Burning(燃える), burning(燃える), red stars(紅き星々)

 

 

 

「私は……相沢祐一を兄だとは認めないッ!!」

 二葉から矢が放たれた。

 宣戦布告。憎しみの体現にして復讐の証。

 射られし矢は光なれどその中身は漆黒の憎悪で埋め尽くされている。

 それを受け入れたい気持ちもある。悪いことをしたという自覚も……いまならある。だけど、

「祐くん……!」

 こうして隣でギュッと袖を外套を握ってくれる者、他の仲間たち、国の民そして何より――自分と、二葉のために。

「はぁ!」

 その矢を、切り払った。

 霧散する光。それを見据えながら、祐一は観鈴の頭を撫で、

「大丈夫だ。安心して、任せてくれ」

「……うん!」

 前に出る。誓った想いを胸に宿し、祐一は真正面から向き合うために一歩を踏み出した。

「……二葉」

 突き刺さるような憎しみの視線を、甘んじて受け入れる。

 だが――死は受け入れない。

 それは逃げだ。責任からの逃亡。

 あゆが、美凪が、観鈴が。自分を信じて言ってくれたのだから。

 だから祐一は……言葉を紡ぐ。

「二葉、すまない」

「!?」

「お前を……悲しませてしまったんだな。俺を殺そうとするまでに」

 俯き、拳を握り締める。

「許してくれ……とは言いたくない。それは傲慢な物言いだから。……けど、俺の心が告げている。お前と戦いたくない、と」

 だから、と祐一はもう一度二葉を見上げ、

「敢えて、言う。許してくれ」

「……!」

「俺が――いや、俺たちが悪かった。……だから二葉。また一緒に生きていかないか? 俺と」

 差し出す手。

 あの時手放してしまった手を、もう一度掴むために。

 自分勝手な言い分だと理解している。罵られても構わない。

 でも、どれだけ隠そうとしてもこの思いだけは事実で。この世界に残ったただ一人の肉親だからこそ、祐一はもう手放したくはなかった。

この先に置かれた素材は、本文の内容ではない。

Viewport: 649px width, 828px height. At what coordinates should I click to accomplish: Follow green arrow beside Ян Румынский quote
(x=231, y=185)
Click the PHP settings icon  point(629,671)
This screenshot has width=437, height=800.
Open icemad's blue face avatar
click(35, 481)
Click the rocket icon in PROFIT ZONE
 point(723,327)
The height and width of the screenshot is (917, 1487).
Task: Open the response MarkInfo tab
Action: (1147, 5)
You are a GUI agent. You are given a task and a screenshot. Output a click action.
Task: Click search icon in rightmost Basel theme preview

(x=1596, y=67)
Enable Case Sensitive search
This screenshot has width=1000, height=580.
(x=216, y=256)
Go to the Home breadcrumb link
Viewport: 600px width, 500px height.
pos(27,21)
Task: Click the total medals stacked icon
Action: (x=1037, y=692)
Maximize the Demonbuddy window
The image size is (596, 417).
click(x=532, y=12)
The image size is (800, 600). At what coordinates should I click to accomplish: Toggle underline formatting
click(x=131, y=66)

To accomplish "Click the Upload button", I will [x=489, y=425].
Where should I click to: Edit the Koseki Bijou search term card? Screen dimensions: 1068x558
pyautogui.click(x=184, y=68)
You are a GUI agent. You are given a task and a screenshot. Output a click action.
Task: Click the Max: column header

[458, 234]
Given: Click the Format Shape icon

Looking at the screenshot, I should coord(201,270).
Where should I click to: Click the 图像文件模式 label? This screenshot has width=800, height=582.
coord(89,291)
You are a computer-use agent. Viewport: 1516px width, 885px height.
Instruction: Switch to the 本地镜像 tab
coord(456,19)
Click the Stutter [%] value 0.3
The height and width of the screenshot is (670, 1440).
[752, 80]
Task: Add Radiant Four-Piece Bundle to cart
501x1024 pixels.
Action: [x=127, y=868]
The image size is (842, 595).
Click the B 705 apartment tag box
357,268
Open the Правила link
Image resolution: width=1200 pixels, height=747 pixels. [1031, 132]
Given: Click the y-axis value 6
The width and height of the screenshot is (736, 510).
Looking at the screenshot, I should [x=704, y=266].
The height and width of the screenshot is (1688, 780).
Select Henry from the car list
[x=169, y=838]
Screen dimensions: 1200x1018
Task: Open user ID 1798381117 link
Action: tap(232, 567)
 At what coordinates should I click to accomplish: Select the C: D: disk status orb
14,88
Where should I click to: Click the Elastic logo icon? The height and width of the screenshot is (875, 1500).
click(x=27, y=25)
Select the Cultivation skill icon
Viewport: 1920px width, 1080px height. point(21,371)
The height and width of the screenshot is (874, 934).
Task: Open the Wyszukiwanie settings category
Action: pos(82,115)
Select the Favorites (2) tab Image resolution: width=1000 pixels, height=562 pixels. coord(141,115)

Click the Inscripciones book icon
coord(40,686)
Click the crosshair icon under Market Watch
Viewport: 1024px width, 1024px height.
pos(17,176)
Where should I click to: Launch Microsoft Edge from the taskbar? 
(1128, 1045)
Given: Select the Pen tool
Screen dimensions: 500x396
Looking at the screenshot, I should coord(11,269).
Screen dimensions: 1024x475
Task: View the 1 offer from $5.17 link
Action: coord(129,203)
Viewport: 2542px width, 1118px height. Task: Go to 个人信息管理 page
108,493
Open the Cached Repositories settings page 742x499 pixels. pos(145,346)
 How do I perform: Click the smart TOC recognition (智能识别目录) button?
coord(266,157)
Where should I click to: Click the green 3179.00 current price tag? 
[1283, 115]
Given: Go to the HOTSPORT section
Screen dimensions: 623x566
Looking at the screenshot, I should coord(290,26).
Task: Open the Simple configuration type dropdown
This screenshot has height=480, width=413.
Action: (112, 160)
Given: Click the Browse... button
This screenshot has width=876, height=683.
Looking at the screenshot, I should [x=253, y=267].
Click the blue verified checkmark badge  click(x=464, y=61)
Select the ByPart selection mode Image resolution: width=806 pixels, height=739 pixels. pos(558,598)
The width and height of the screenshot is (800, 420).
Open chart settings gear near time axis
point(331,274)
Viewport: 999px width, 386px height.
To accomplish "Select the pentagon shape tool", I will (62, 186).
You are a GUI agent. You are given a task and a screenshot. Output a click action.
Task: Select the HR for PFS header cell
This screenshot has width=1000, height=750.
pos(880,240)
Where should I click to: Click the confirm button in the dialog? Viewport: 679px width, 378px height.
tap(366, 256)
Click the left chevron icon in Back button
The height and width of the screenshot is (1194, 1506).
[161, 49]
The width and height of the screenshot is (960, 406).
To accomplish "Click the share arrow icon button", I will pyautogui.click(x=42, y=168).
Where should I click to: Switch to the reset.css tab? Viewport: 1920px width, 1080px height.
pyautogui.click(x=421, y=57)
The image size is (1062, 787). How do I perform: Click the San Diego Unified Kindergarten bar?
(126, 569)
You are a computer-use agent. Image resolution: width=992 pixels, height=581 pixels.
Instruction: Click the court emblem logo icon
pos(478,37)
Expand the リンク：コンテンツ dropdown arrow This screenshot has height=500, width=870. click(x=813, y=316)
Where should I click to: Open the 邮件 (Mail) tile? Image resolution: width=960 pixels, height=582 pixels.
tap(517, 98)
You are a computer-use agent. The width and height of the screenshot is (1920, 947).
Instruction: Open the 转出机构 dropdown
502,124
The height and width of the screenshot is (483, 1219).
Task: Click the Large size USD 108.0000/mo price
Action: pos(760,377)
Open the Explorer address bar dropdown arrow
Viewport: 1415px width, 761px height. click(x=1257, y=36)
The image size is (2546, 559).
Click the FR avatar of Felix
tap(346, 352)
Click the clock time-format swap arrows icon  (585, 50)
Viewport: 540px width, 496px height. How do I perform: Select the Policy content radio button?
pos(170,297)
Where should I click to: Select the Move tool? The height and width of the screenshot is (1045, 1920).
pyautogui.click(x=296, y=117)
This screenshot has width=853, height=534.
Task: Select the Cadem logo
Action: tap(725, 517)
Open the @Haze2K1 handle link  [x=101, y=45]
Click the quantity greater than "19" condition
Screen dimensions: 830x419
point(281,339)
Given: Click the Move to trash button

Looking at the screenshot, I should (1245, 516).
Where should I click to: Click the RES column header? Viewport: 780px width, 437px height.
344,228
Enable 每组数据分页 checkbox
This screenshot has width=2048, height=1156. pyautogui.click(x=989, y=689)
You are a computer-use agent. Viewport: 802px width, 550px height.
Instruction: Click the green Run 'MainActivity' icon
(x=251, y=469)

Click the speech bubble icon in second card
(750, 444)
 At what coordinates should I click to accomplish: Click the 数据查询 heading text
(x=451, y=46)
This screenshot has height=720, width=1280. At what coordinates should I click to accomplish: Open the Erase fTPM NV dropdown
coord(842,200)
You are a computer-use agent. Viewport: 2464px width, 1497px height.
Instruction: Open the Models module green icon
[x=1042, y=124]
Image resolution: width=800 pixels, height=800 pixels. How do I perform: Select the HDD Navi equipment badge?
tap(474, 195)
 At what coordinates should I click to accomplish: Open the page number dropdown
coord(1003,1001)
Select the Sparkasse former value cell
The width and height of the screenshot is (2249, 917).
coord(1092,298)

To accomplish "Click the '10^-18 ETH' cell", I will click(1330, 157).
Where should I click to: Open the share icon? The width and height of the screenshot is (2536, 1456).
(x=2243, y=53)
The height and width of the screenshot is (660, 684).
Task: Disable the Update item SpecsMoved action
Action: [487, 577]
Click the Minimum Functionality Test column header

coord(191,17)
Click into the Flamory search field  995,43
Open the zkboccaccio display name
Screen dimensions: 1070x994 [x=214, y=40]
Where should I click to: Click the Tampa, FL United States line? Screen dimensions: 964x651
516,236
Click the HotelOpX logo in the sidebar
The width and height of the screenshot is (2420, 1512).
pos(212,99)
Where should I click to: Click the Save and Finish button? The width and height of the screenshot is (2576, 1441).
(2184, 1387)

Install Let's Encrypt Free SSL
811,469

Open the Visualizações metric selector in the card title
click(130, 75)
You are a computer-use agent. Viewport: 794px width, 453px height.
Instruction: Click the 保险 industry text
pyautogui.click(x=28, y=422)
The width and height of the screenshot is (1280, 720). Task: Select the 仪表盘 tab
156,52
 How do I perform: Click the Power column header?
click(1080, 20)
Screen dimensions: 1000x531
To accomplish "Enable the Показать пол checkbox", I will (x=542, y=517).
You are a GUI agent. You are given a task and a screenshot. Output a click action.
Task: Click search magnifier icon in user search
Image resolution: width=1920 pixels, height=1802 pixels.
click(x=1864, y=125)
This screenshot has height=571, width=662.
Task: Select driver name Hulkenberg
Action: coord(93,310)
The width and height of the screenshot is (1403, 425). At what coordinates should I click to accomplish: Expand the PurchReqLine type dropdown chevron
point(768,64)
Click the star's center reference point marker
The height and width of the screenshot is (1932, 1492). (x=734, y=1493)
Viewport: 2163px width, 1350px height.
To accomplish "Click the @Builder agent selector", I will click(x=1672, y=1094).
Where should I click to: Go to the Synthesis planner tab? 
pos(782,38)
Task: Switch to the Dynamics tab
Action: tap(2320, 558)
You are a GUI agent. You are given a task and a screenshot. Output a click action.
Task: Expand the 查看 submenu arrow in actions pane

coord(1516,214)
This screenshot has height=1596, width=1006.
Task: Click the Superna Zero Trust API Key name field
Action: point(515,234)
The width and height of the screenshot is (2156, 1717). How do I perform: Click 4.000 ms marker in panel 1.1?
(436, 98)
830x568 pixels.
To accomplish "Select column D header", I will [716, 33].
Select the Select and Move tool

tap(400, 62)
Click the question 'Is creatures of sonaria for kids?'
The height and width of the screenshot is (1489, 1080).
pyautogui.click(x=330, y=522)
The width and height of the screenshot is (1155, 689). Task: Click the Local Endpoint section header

 その手を、二葉はいろんな感情がない交ぜになったような表情で見下ろしている。

「……っ」

 だが、

「ふ……ざけないで」

「ふた――」

「ふざけないでよぉ!!」

 心からの叫びが、その手を拒絶した。

「今更! 今更あなたは何を言っているの!? 謝る!? そして一緒に生きよう!? ハ……ふざけるのもいい加減にしなさいよ!

 私が……私がどんな気持ちでエアにいたと思ってるの!? 私がどんな想いでエアに仕えていたと思ってるの!?

 この十年間が、そんな安っぽい言葉だけで埋め尽くされるなんて思ってんの!? 笑わせないでよ……ふざけないでよ!!」

 二葉は目に涙を溜めながら、強くかぶりを振る。

「私は……絶対にあなたを許さない!」

 唐突に、二葉は左手にある腕輪に手を掛けた。

「あなたを殺すことでしか、もう私の憎しみは止まらない!!」

 引き千切る。

 瞬間、強烈な魔力が二葉の身体から吹き出した。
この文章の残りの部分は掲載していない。